[Aim of the task]:
Every line of the listing that contains the word "This" is to be copied out.
START Exercise inputs
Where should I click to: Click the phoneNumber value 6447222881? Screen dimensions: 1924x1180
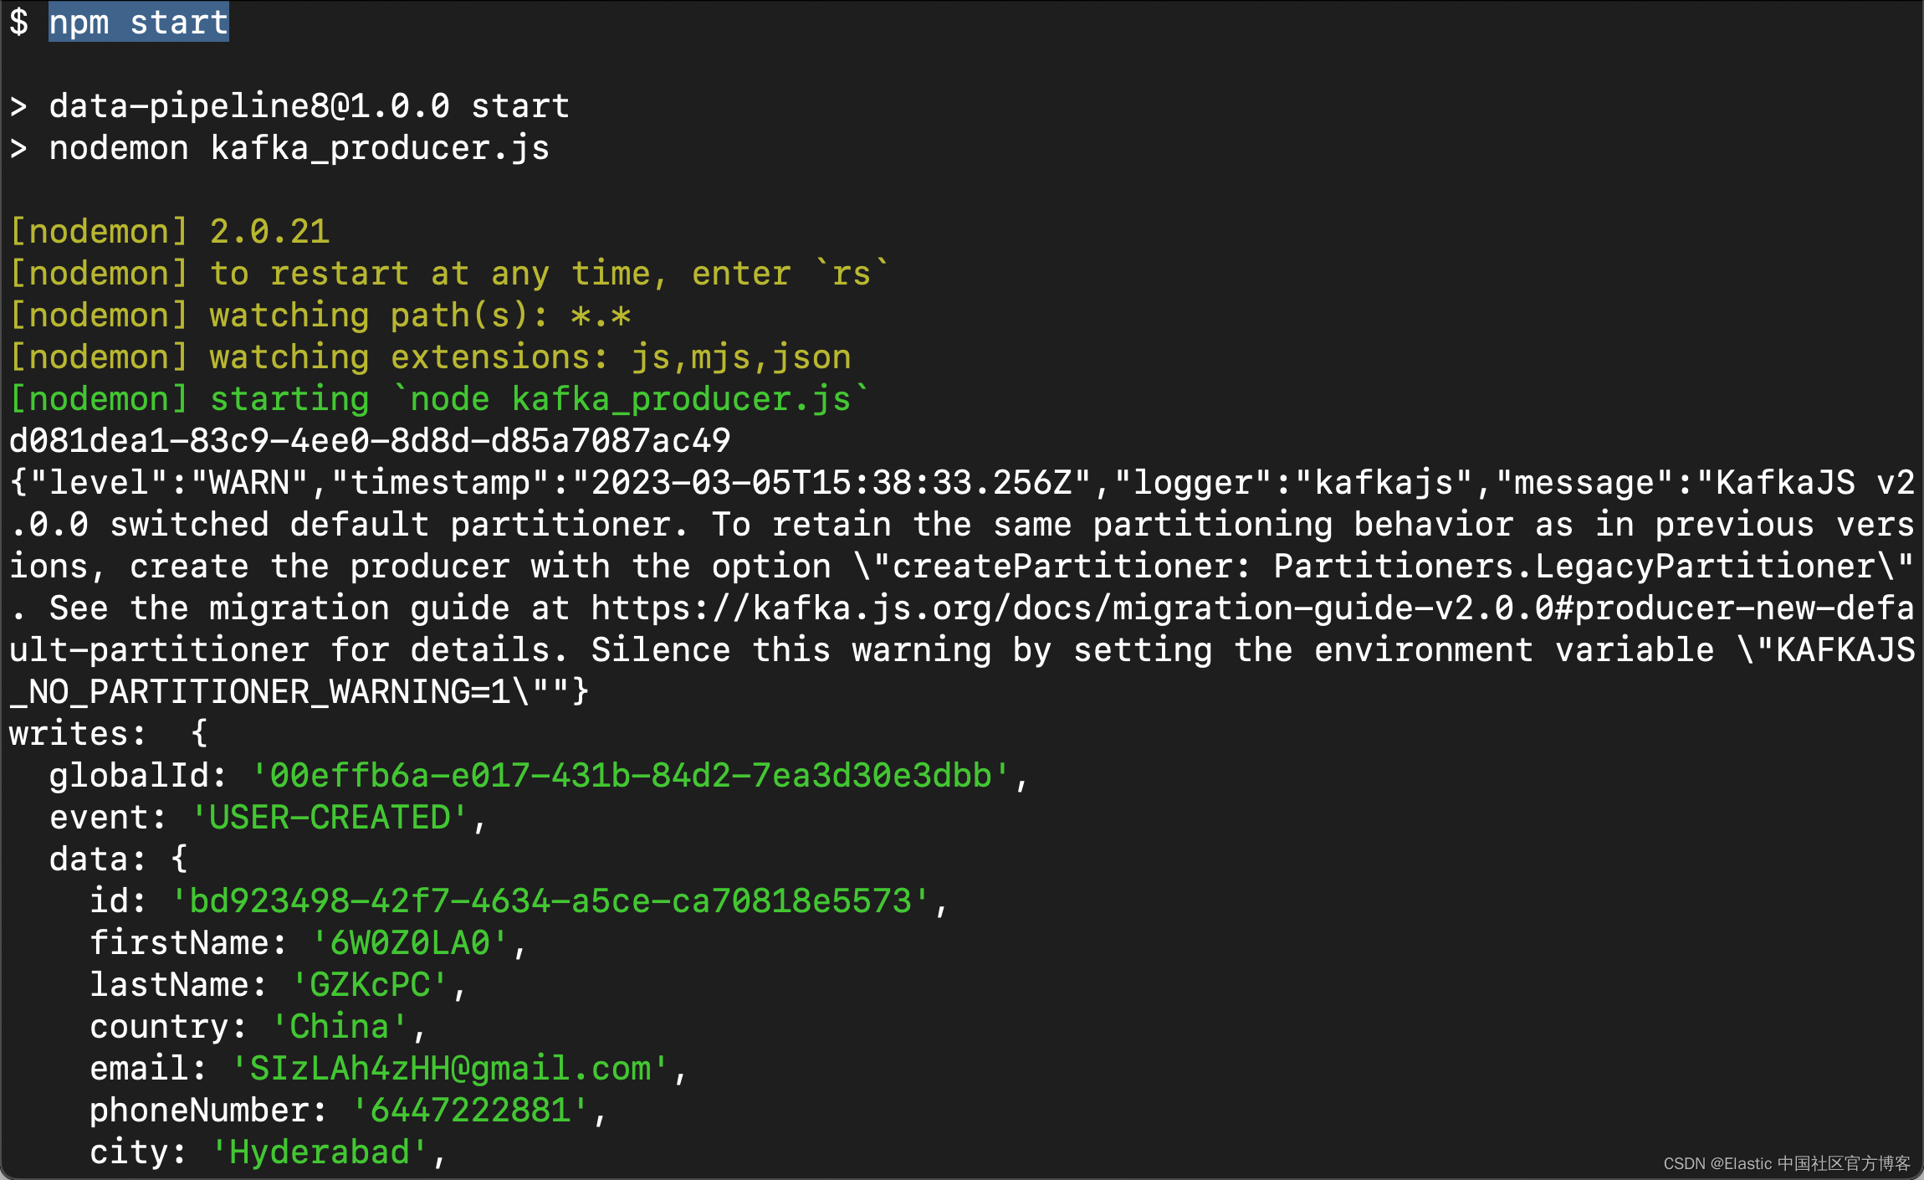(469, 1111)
END Exercise inputs
START Exercise inputs
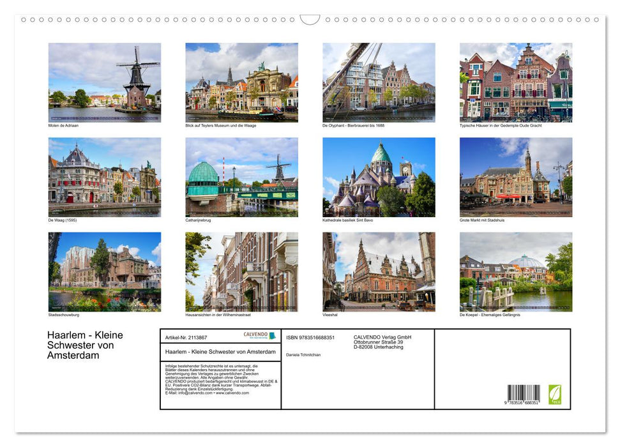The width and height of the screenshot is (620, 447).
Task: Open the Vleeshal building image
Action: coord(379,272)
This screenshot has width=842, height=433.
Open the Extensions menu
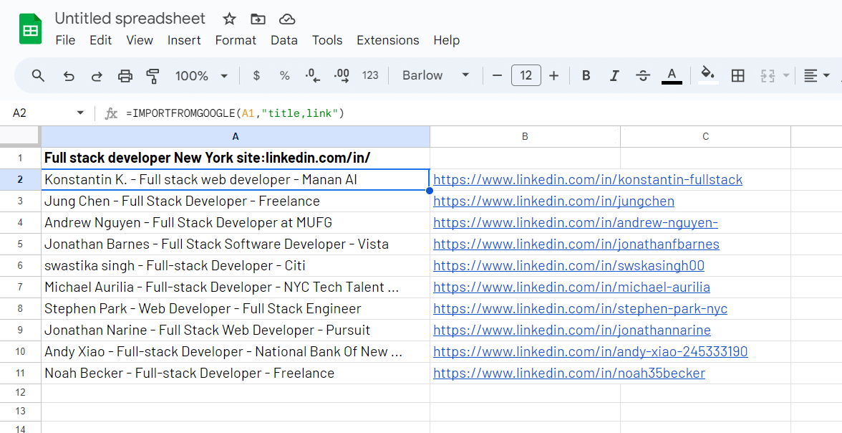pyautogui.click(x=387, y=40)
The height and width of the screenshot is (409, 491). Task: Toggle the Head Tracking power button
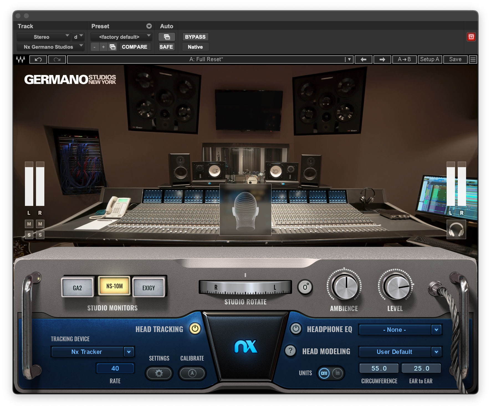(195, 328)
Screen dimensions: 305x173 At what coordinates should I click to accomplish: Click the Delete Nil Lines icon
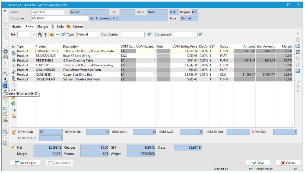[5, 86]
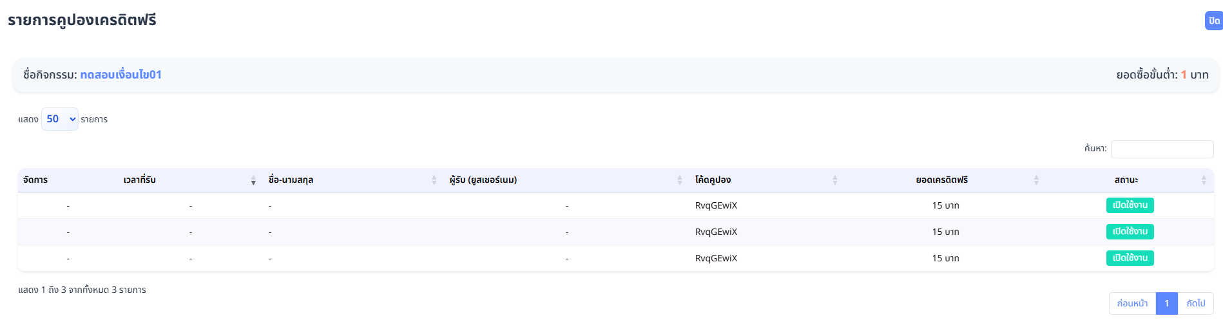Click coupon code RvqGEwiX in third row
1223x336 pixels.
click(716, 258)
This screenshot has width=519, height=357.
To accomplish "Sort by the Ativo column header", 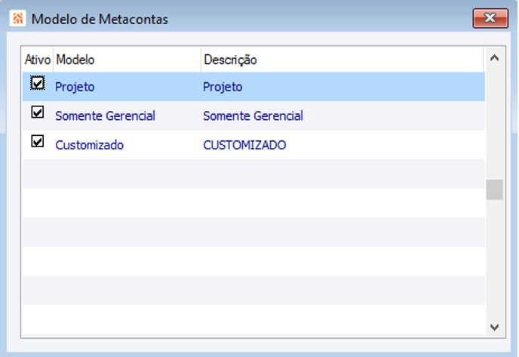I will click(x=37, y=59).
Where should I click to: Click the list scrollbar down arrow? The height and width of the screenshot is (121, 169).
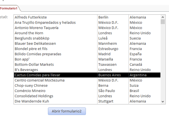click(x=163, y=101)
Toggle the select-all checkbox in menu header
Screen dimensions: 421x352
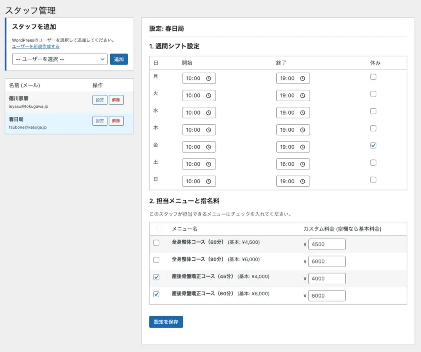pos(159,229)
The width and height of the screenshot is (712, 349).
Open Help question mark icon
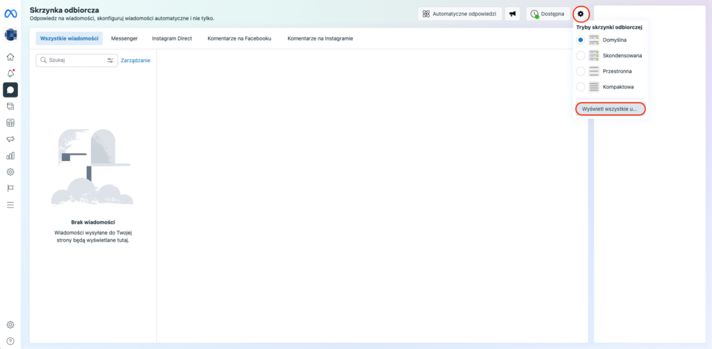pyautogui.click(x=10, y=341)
END Exercise inputs
[Your response]:
This screenshot has width=842, height=433.
This screenshot has width=519, height=357.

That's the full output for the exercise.